- What is asked: Copy all of the data below verbatim, keeping every line unchanged.

------ Material for this task

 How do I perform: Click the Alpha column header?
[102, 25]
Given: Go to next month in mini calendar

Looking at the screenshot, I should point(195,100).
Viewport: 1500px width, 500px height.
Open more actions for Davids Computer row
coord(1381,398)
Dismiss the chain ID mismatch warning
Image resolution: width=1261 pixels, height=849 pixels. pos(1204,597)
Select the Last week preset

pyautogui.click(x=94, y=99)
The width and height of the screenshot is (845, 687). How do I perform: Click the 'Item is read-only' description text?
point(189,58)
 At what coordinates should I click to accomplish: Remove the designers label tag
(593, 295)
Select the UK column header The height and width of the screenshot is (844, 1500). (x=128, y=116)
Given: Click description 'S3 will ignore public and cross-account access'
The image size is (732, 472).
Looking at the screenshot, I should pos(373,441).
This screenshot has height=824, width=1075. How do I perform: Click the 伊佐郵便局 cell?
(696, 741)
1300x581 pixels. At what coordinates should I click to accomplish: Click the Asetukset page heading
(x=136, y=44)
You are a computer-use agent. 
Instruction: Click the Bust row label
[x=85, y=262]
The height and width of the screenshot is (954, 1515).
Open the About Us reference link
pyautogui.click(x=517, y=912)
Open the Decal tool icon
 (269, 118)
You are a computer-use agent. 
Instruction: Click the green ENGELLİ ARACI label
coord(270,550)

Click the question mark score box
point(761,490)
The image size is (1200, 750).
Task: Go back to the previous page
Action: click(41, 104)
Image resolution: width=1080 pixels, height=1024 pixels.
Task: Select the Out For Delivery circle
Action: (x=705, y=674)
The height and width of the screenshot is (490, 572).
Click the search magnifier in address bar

------------

- Correct output:
 How do I perform: Click the Alpha column header?
[102, 25]
Given: Go to next month in mini calendar

Looking at the screenshot, I should point(195,100).
Viewport: 1500px width, 500px height.
Open more actions for Davids Computer row
coord(1381,398)
Dismiss the chain ID mismatch warning
Image resolution: width=1261 pixels, height=849 pixels. pos(1204,597)
Select the Last week preset

pyautogui.click(x=94, y=99)
The width and height of the screenshot is (845, 687). How do I perform: Click the 'Item is read-only' description text?
point(189,58)
 At what coordinates should I click to accomplish: Remove the designers label tag
(593, 295)
Select the UK column header The height and width of the screenshot is (844, 1500). (x=128, y=116)
Given: Click description 'S3 will ignore public and cross-account access'
The image size is (732, 472).
Looking at the screenshot, I should pos(373,441).
This screenshot has height=824, width=1075. How do I perform: Click the 伊佐郵便局 cell?
(696, 741)
1300x581 pixels. At what coordinates should I click to accomplish: Click the Asetukset page heading
(x=136, y=44)
You are a computer-use agent. 
Instruction: Click the Bust row label
[x=85, y=262]
The height and width of the screenshot is (954, 1515).
Open the About Us reference link
pyautogui.click(x=517, y=912)
Open the Decal tool icon
 (269, 118)
You are a computer-use agent. 
Instruction: Click the green ENGELLİ ARACI label
coord(270,550)

Click the question mark score box
point(761,490)
The image size is (1200, 750).
Task: Go back to the previous page
Action: click(41, 104)
Image resolution: width=1080 pixels, height=1024 pixels.
Task: Select the Out For Delivery circle
Action: (x=705, y=674)
The height and width of the screenshot is (490, 572).
Click the search magnifier in address bar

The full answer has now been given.